Javid knelt down and lowered his voice. “Be careful about what you say. People could be listening.”
Bibi nodded solemnly. “What’s King Shahak like?”
“He’s wise and kind.”
She gave him a searching look and didn’t seem to like what she found. His sister had always been too clever for her own good.
“I’m scared,” she whispered.
Javid’s heart cracked a bit.
“Everything will be fine,” he lied. “I promise.”
22
The Horn of Helheim
Deep in the belly of Val Moraine, a river of blue ice flowed down the walls of a tiny cell. It faced the winds of the Cold Sea and they assaulted the keep with gale force, a howling symphony its sole occupant found oddly soothing. The wind was the first sound he’d heard as a newborn infant and it had rarely ceased over the nearly two hundred years since he arrived in the world slippery with blood, his mother dying even as she held him in her arms.
Culach sat with his chin on his chest and his blind eyes moving beneath the lids. He was dreaming of the Viper again. But for the first time, the sense of dread, of violence and death and treachery, was absent. He felt safe. Loved.
A smile tickled the corners of his mouth.

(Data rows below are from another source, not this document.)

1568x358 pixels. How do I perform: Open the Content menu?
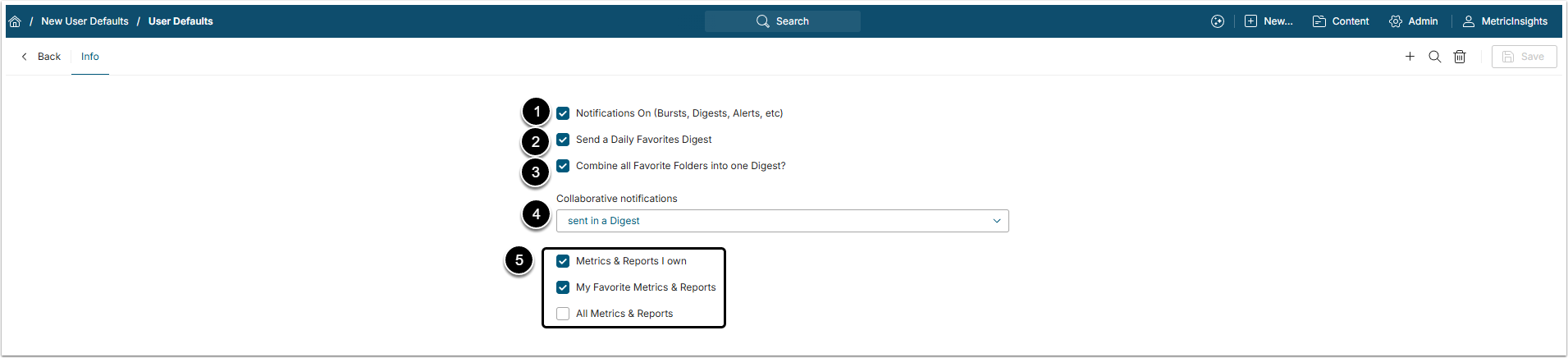[1341, 21]
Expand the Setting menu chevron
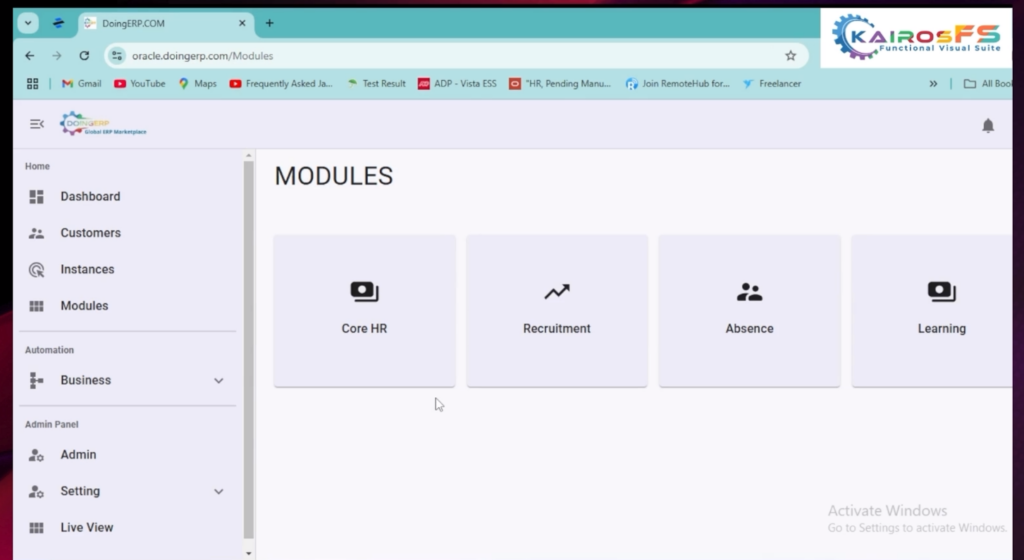The width and height of the screenshot is (1024, 560). [219, 492]
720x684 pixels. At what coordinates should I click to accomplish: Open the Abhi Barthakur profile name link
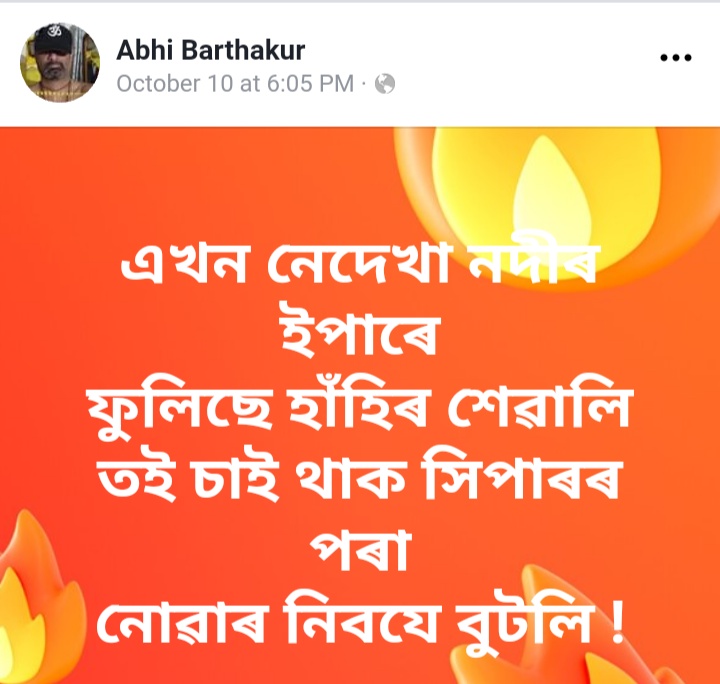tap(211, 50)
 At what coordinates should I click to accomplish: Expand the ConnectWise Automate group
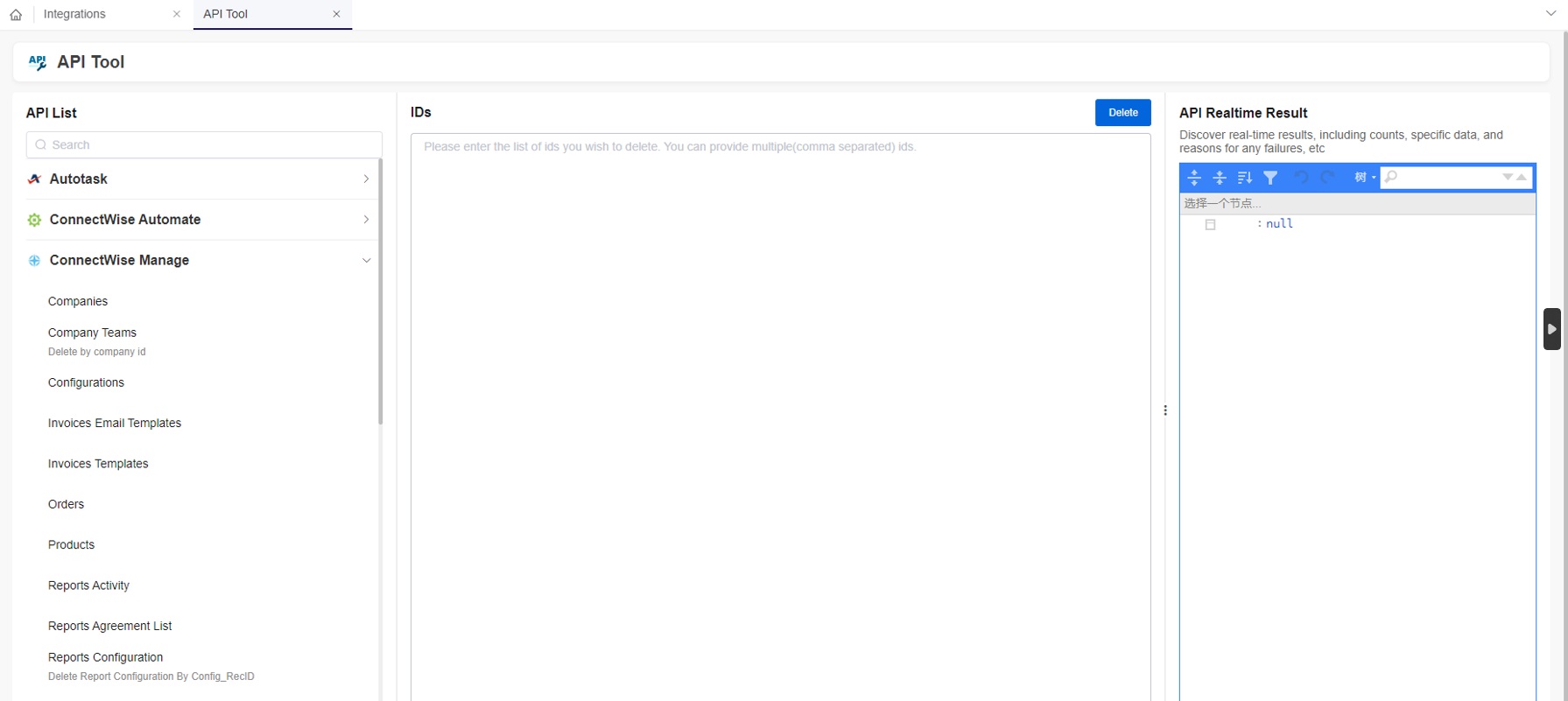(x=366, y=220)
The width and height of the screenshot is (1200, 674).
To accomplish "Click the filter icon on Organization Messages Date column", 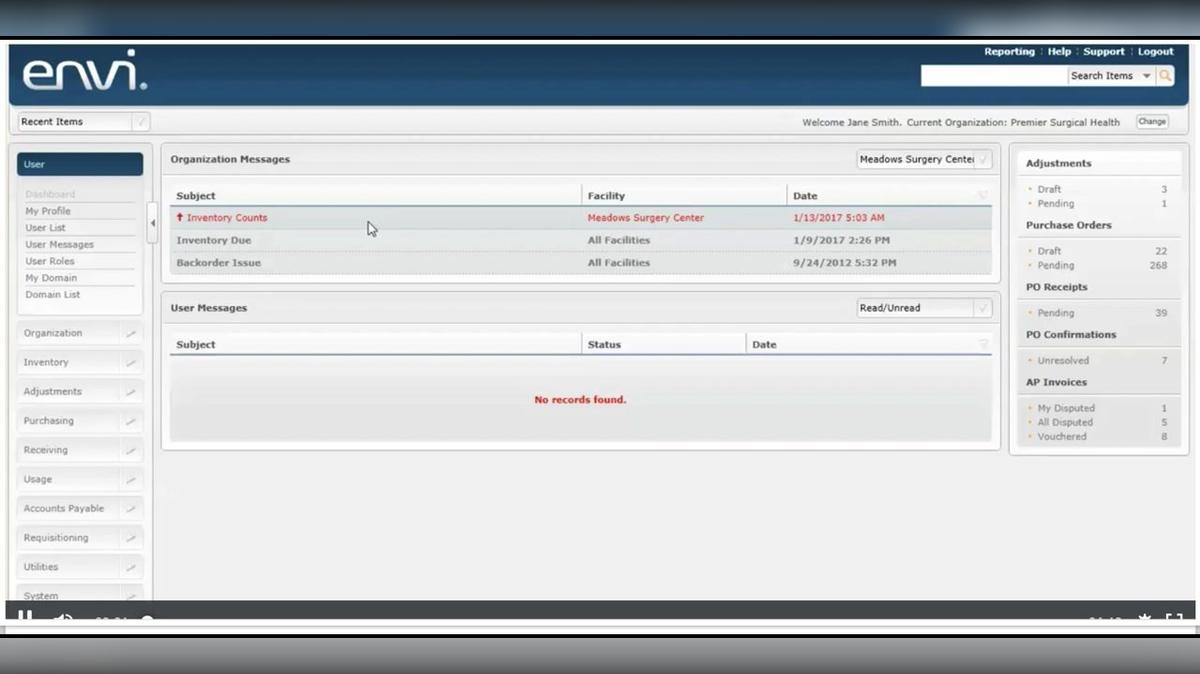I will tap(982, 195).
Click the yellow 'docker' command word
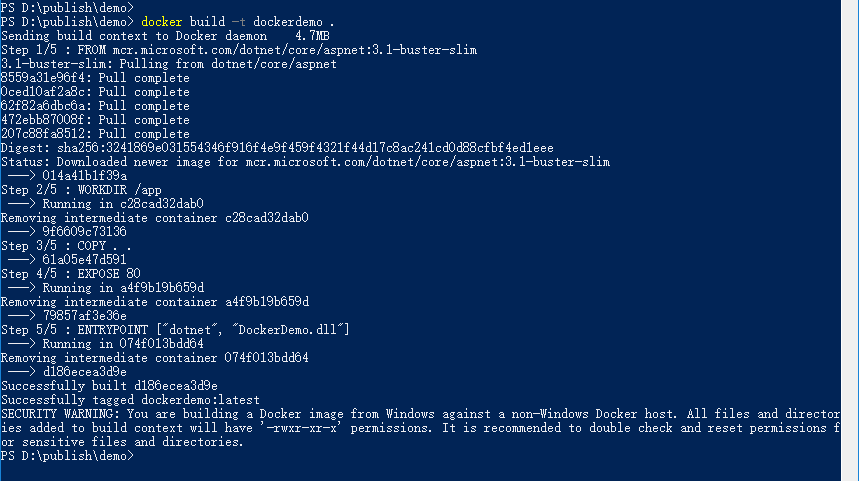 click(x=162, y=22)
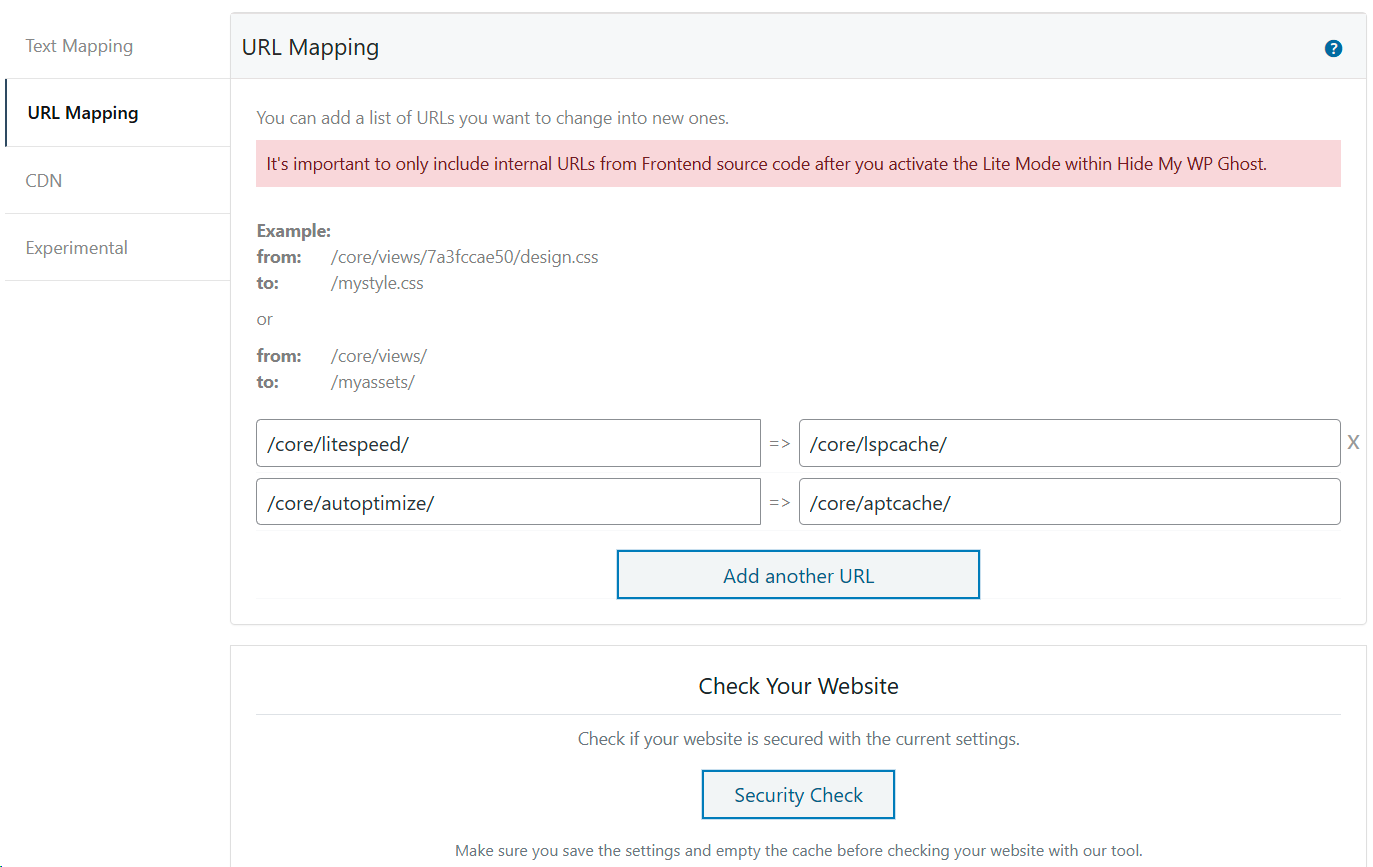
Task: Run the Security Check button
Action: (798, 795)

He stands near a small homestead in the desert. Red and yellow flowers riot in pots on the windowsills. His father is turning the winch to haul a bucket of clear, cold water from the well. The day is cloudless, the shadows clear and sharp. His mother is cooking in the kitchen and he hears her humming to herself. He dips a cup into the bucket and drinks from it. His father sweeps him up in a hug and kisses the top of his head.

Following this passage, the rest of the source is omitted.